#### [Given instruction A]
Reproduce the forum thread about buying Federal 5.56 ammo at Walmart, copying everything from "## ZillaMonster" down to "to do that!".
#### [Given instruction B]
Answer these from the forum thread about Federal 5.56 ammo at Walmart:
(i) How many rounds came for $149.00?
(ii) Which website does ZillaMonster name as a place people order ammo from?
(iii) How many Walmarts are in acidlittle's city?
#### [Given instruction C]
Can you continue the forum thread about Federal 5.56 ammo at Walmart from the point where it ends?

#### [Document passage]
________

# Federal 5.56 Military Spec @ walmart $149.00 with ammo can



## O.M.F.U.G.

Go this today, price was $149.00 for 420 rounds. 62 Grain FMJ Ball ammo. They all come already on stripper clips and has a speed loader for your mags. You get a metal ammo can that is in very good shape and the seal is very good. Pricey for a spend, but I feel better now that I have ballistic military spec ammo now.


----------



## acidlittle

*Re: Federal 5.56 Military Spec @ walmart $149.00 with ammo c*

And that was at your Walmart?? Nice. My Walmart never has anything like that!


----------



## ZillaMonster

*Re: Federal 5.56 Military Spec @ walmart $149.00 with ammo c*

I think walmart is getting more into the ammo lines now since people are ordering from places like cheaperthandirt.com. they know they are losing money. They don't want to do that!


----------



## acidlittle

*Re: Federal 5.56 Military Spec @ walmart $149.00 with ammo c*

They should make "Wal-Mart Tactical" stores then. My City has two walmarts and that's where I get my ammo (Tulammo-works surprisingly well in all of my firearms), one is always busy and the people complain about having to get me ammo, the other always has it in stock and the people like to talk to me about what i shoot, since I buy 4 different calibers every time I go.

________

#### [Information supplied]
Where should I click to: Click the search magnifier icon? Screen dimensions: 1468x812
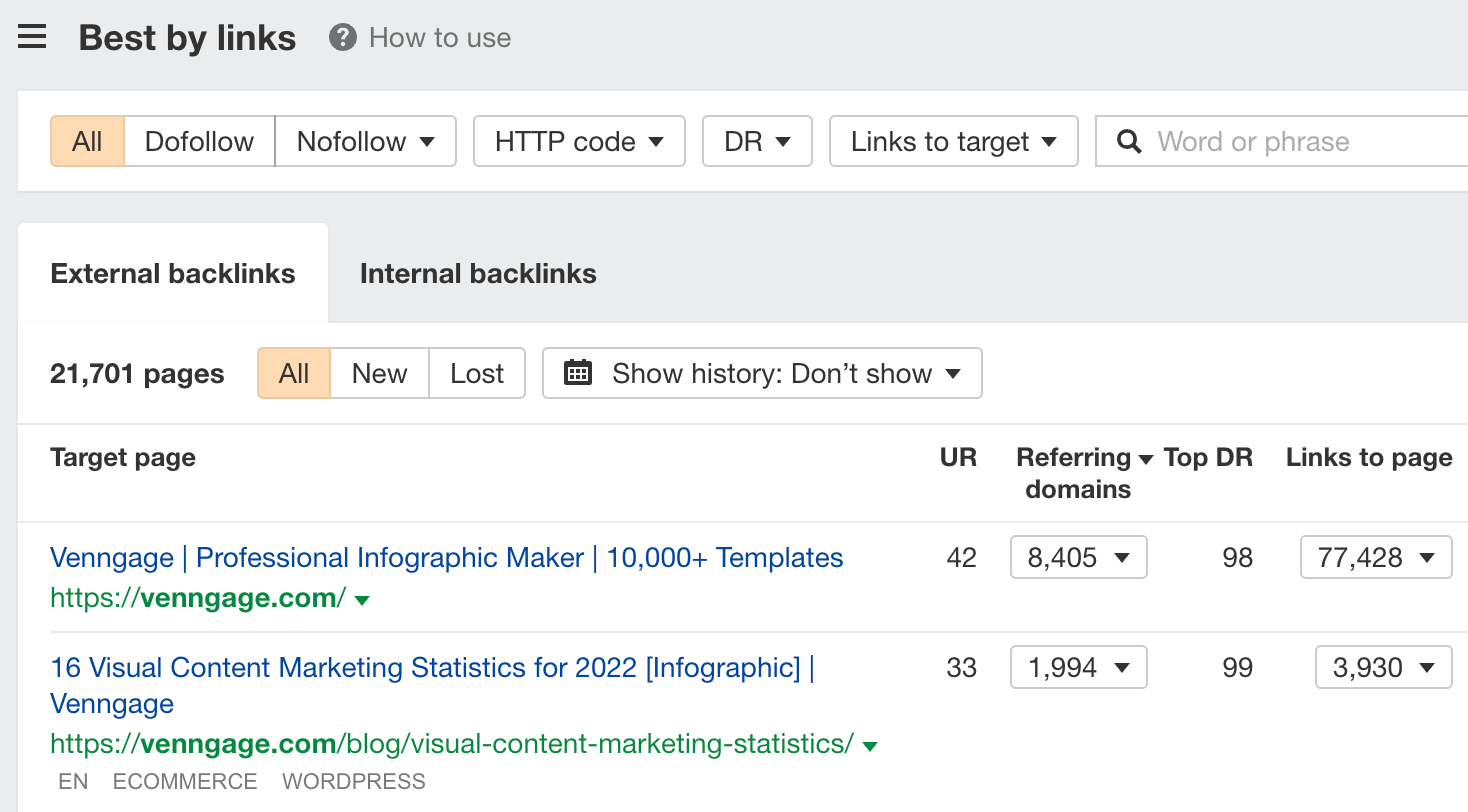click(1128, 141)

________

#### [Final result A]
## ZillaMonster

*Re: Federal 5.56 Military Spec @ walmart $149.00 with ammo c*

I think walmart is getting more into the ammo lines now since people are ordering from places like cheaperthandirt.com. they know they are losing money. They don't want to do that!

#### [Final result B]
(i) 420 rounds
(ii) cheaperthandirt.com
(iii) Two

#### [Final result C]
Funny thing is we have an outdoor store, that sells 99% shotguns, when we (last year) got our concealed carry laws changed, they didn't even try to carry more pistol ammo, our walmarts are crushing them because they didn't change their inventory. They lost me as a customer (I tried to support them) because they didn't keep it stocked.

Big box wins again, unfortunately. If I see one of those ammo cans for sale at my walmart I will induldge.

Is that a .30 cal ammo can?


----------



## gitnready4it

*Re: Federal 5.56 Military Spec @ walmart $149.00 with ammo c*

Bought one at local wally world last weekend. Very good stuff and nice box(30mm). Academy has the same one for $169.00.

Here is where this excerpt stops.